[OBJECTIVE]
Recast the entries below as a numbered list, running from the line containing "Image resolution: width=169" through the line containing "Action: pos(77,99)", with blank lines omitted and the pictures left out.

[WORKING DATA]
------------------------------------
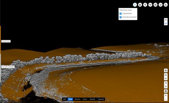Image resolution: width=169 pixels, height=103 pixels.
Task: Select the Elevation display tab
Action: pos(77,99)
------------------------------------
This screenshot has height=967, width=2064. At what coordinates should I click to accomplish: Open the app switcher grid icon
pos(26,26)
------------------------------------
[RESULT OF THIS EXERCISE]
1. Image resolution: width=169 pixels, height=103 pixels.
2. Task: Select the Elevation display tab
3. Action: pos(77,99)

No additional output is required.